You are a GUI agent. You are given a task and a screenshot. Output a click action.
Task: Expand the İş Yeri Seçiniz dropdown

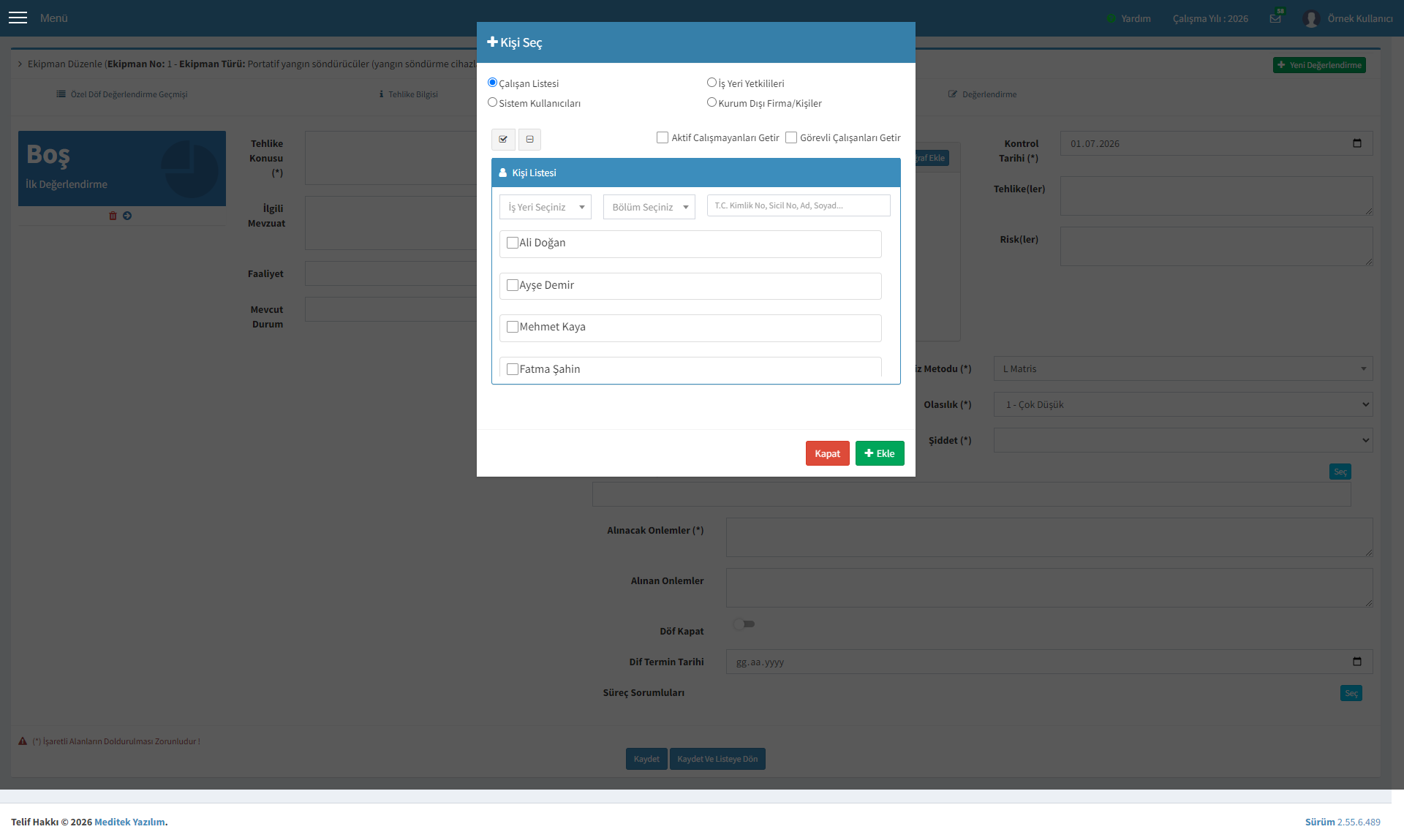pos(546,207)
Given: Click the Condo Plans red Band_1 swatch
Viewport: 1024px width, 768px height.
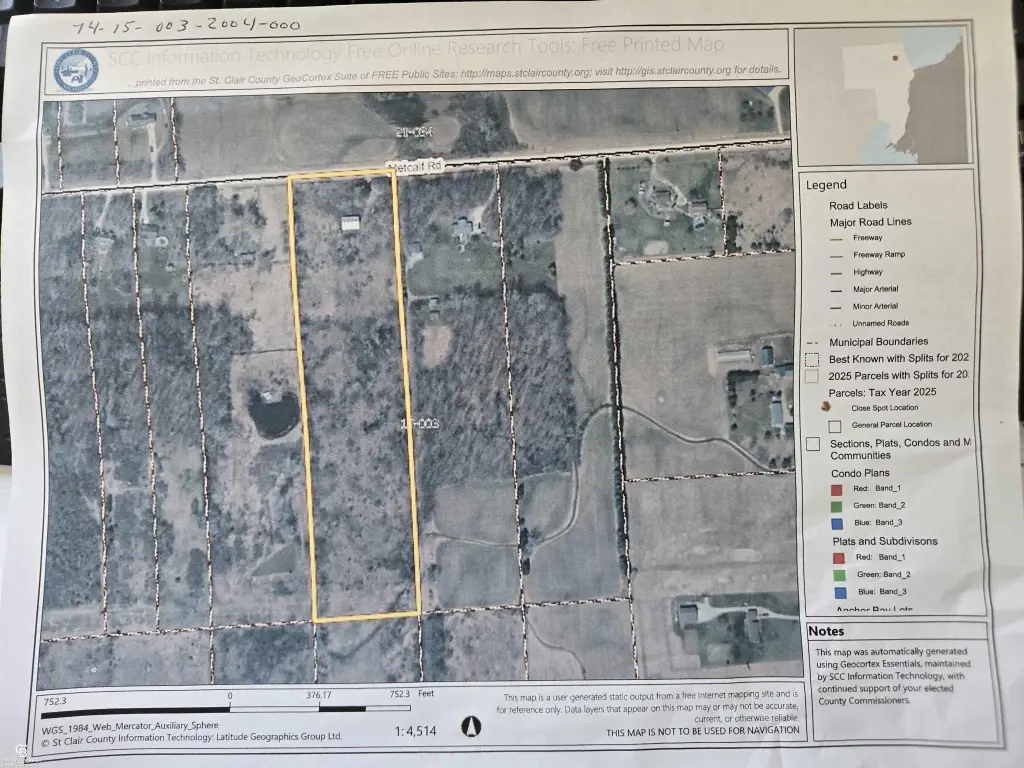Looking at the screenshot, I should 836,489.
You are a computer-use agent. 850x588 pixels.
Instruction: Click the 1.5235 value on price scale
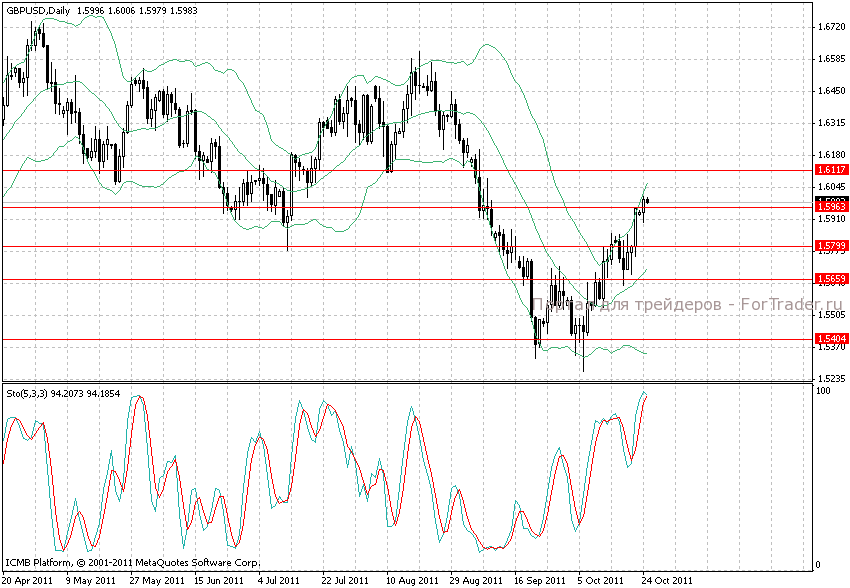point(829,379)
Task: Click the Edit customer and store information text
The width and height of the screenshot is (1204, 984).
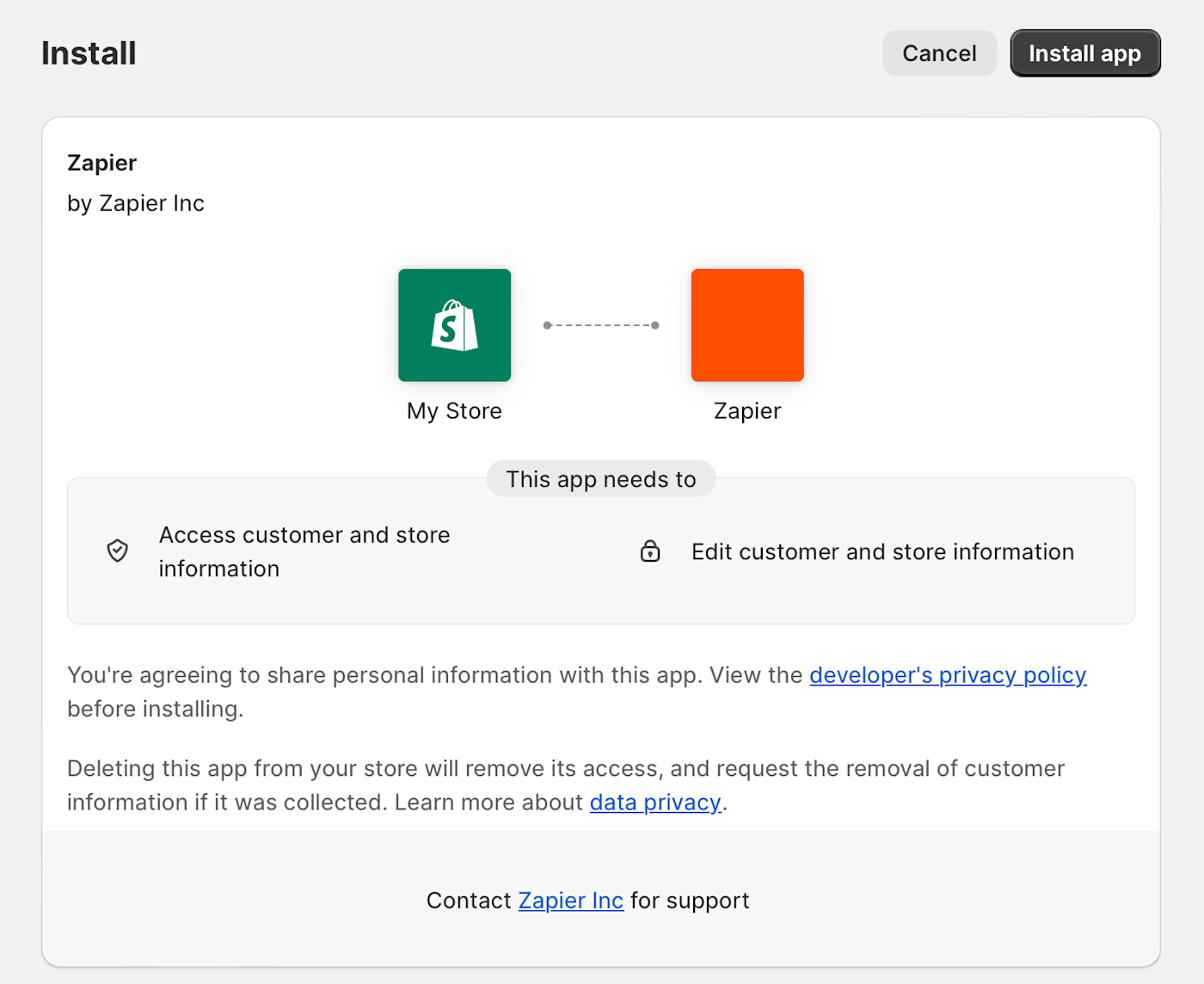Action: point(882,551)
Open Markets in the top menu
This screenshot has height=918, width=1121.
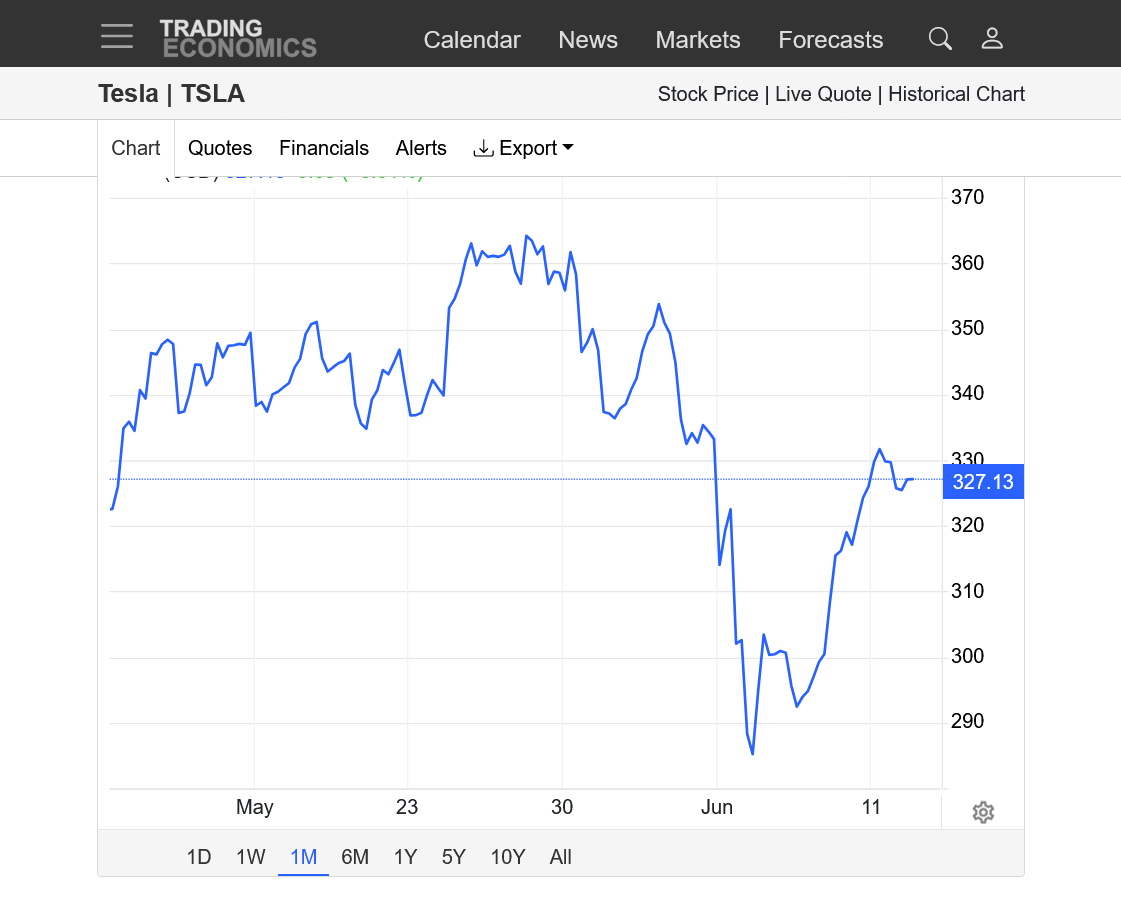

***

What you are asked to do: Echo every line of the records above word for word, leaving out the pictures.

Exercise answer:
You are a GUI agent. You are given a task and a screenshot. Output a click action.
Task: Expand the İş Yeri Seçiniz dropdown

pos(546,207)
Given: Click the Condo Plans red Band_1 swatch
Viewport: 1024px width, 768px height.
Looking at the screenshot, I should 836,489.
You are a computer-use agent. 850x588 pixels.
Instruction: Click the 1.5235 value on price scale
point(829,379)
Task: Click the Edit customer and store information text
The width and height of the screenshot is (1204, 984).
Action: point(882,551)
Open Markets in the top menu
This screenshot has height=918, width=1121.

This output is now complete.